Dato: el promedio general se mantiene dentro del objetivo. Visualización: un gráfico segmentado revela diferencias entre grupos. Insight: el promedio oculta un descenso sostenido en un segmento. Narrativa: el resultado agregado es estable, pero una población concreta podría necesitar un seguimiento diferente.
Dato: la ocupación media parece elevada. Visualización: un mapa de calor muestra los periodos de mayor presión. Insight: la saturación se concentra en horarios concretos. Narrativa: el problema puede estar más relacionado con la distribución que con la capacidad total. Posible acción: revisar la planificación antes de plantear una ampliación general de recursos.
Spotify presenta los hábitos de escucha como una secuencia visual y personal, en lugar de limitarse a ofrecer una tabla con canciones, artistas y minutos reproducidos. El usuario recibe una historia sobre sus gustos y hábitos.
Este caso, analizado en el artículo sobre Spotify y el marketing basado en datos, demuestra que una cifra adquiere más significado cuando se presenta con contexto y una narrativa adaptada al receptor. En el ámbito sanitario, el aprendizaje consiste en situar a la audiencia en el centro, sin imitar necesariamente el tono emocional de la campaña.
El data storytelling forma parte de un ecosistema tecnológico más amplio. El Big Data, la inteligencia artificial, la analítica avanzada y la nube son algunas de las tecnologías habilitadoras digitales que permiten recopilar, procesar y analizar información a gran escala. El storytelling actúa como puente entre esa capacidad técnica y las personas que deben comprender los resultados.
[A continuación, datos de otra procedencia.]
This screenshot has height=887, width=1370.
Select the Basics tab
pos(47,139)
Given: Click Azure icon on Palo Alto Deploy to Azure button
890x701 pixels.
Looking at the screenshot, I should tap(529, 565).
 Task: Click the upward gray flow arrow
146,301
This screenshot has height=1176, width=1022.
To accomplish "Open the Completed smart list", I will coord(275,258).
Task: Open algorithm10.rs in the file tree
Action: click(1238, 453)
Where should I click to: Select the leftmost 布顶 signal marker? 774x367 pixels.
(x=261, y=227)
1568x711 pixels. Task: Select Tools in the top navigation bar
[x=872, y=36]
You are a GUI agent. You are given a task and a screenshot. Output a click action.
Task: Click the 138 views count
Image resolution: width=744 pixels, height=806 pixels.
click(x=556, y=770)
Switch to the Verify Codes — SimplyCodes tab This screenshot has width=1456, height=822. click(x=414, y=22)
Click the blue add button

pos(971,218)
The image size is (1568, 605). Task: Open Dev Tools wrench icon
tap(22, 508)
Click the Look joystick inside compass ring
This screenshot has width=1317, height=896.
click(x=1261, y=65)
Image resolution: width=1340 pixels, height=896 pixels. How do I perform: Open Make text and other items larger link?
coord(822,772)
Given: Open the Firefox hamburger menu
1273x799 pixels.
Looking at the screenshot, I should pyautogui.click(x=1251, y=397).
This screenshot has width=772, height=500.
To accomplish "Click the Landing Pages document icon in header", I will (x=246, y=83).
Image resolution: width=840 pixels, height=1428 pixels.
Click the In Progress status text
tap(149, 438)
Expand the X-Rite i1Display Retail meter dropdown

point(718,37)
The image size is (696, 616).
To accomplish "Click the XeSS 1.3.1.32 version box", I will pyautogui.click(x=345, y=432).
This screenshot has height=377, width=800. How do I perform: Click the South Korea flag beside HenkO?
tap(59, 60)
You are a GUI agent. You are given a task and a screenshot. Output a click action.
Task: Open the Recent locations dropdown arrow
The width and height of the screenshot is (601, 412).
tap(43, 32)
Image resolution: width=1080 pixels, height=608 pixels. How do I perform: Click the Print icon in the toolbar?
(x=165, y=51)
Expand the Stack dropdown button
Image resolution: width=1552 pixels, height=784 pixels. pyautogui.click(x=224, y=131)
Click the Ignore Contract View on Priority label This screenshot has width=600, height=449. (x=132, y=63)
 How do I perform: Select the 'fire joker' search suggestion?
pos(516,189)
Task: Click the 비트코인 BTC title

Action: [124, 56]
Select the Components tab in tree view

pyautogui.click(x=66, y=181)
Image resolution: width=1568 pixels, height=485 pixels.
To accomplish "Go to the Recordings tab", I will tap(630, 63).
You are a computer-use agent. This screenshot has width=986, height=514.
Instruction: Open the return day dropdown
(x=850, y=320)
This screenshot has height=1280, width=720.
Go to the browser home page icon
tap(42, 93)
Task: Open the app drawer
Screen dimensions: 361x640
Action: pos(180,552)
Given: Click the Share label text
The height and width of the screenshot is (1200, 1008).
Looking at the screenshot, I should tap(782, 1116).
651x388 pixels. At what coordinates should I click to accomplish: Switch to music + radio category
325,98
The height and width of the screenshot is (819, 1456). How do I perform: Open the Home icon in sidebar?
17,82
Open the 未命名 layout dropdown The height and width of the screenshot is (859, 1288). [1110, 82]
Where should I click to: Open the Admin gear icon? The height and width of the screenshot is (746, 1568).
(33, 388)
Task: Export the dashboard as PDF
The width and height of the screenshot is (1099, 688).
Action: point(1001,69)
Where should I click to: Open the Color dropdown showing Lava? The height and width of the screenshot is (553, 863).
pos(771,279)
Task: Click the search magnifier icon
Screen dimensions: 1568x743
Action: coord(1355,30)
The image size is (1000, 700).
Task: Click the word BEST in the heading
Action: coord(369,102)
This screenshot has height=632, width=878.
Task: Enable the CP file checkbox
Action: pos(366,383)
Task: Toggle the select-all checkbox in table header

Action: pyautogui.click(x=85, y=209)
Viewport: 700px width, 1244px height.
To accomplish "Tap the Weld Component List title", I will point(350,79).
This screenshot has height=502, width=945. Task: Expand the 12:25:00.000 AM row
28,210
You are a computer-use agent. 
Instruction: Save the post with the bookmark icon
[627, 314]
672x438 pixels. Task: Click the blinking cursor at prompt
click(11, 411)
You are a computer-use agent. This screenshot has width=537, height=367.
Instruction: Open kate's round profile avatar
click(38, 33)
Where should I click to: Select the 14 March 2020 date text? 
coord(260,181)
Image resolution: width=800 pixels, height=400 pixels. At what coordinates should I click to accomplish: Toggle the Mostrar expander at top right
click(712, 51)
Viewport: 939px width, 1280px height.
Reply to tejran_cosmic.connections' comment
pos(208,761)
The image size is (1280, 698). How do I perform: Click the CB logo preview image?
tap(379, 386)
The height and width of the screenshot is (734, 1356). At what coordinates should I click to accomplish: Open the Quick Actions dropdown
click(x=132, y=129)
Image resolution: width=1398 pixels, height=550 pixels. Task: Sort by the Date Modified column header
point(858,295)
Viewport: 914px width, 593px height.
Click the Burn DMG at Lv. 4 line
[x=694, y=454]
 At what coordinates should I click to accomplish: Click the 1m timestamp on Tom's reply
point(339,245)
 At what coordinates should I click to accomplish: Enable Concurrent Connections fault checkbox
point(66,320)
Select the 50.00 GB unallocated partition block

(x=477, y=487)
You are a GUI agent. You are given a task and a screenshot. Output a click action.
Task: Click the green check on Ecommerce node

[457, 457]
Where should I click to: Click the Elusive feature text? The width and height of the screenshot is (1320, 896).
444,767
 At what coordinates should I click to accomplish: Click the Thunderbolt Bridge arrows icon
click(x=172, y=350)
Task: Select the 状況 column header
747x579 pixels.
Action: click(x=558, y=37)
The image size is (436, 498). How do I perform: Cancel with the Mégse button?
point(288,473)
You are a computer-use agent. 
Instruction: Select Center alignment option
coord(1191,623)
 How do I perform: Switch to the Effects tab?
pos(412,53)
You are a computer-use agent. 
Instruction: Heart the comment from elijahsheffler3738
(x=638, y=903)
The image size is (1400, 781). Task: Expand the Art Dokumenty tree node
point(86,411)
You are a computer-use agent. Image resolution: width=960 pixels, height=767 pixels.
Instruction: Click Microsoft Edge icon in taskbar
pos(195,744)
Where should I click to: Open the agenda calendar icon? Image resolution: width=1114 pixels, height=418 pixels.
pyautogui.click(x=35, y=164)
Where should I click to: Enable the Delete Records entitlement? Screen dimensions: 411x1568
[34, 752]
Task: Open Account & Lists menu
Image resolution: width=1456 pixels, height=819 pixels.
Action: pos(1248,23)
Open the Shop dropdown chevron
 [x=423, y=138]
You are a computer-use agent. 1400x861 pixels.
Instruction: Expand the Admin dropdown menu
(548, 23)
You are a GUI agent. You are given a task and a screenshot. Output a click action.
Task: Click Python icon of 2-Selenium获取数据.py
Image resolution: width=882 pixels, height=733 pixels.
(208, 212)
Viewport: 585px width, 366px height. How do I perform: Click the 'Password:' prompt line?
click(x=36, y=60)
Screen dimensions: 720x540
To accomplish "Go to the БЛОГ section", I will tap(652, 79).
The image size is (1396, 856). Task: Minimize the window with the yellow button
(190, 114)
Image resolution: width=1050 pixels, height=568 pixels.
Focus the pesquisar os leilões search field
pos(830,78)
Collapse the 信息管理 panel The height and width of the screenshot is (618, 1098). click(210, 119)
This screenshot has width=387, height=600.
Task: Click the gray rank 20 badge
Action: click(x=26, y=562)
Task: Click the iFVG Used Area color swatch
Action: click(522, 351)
La elección debe considerar la facilidad de actualización, la integración con las fuentes, la trazabilidad, el control de accesos y las políticas de seguridad. También conviene valorar si la herramienta permite exportar los gráficos, añadir anotaciones y mantener una identidad visual coherente. No deben cargarse datos sanitarios sensibles en una plataforma sin comprobar que su uso está autorizado.
La mejor historia de datos no es la que contiene más cifras ni la visualización más sofisticada. Es la que ayuda a comprender el hallazgo, comprobar la evidencia y valorar una decisión de forma transparente.
Por eso, el diseño nunca debe ocultar la incertidumbre ni presentar como definitivo un resultado provisional. Indicar los márgenes, las limitaciones y los datos que faltan fortalece la credibilidad del mensaje. Una narrativa responsable no busca convencer a cualquier precio: ayuda a que la audiencia interprete la información con mejores criterios. Esto resulta especialmente importante cuando los datos pueden influir en decisiones que afectan a pacientes, profesionales, recursos o prioridades asistenciales.
Contar buenas historias con datos exige comprender cómo se obtiene la información, cómo se analiza y qué herramientas permiten convertirla en conocimiento útil.